I'm unsure of gender, but I'm going with male for the time being. He is healthy, inquisitive and looks around and bobs his head in his cage--for the first day he cooed angrilly when you would enter his cage to feed or change the water, but today and last night he's started biting (not painful, just annoying). When he's out of his cage, he flies around and attempts to avoid us. Once he's held, he tends to calm down after a while and will sit there without immediately flying away....

Overall he seems scared and unsure. What are the best tips for socializing him and helping him be alright with us? Currently I talk to him every day, and sit with him for a bit after I feed him. He's in the living room so he's always able to see what's going on. I also don't flinch when he bites, I make sure to maintain my composure and never yell or jerk my hand away. If he stops biting, I've been gently stroking his chest--he doesn't seem to like his back or the back of his head pet. Thanks in advance, it's hard to find any info on this!


----------



## Dotty (Nov 4, 2016)

kayncli said:


> Hi there! I just rescued a white pigeon from my local shelter. I was informed he was confiscated from a hoarding case, and was left alone for who knows how long when the owner passed...and was kept in an exceptionally small cage.
> 
> I'm unsure of gender, but I'm going with male for the time being.

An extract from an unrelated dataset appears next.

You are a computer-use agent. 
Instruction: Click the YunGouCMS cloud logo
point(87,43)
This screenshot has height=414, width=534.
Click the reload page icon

He is healthy, inquisitive and looks around and bobs his head in his cage--for the first day he cooed angrilly when you would enter his cage to feed or change the water, but today and last night he's started biting (not painful, just annoying). When he's out of his cage, he flies around and attempts to avoid us. Once he's held, he tends to calm down after a while and will sit there without immediately flying away....
> 
> Overall he seems scared and unsure. What are the best tips for socializing him and helping him be alright with us? Currently I talk to him every day, and sit with him for a bit after I feed him. He's in the living room so he's always able to see what's going on. I also don't flinch when he bites, I make sure to maintain my composure and never yell or jerk my hand away. If he stops biting, I've been gently stroking his chest--he doesn't seem to like his back or the back of his head pet. Thanks in advance, it's hard to find any info on this!


You can feed him food with your hand to help with bonding.

Pigeons love unsalted peanuts and bread as treats so that helps too.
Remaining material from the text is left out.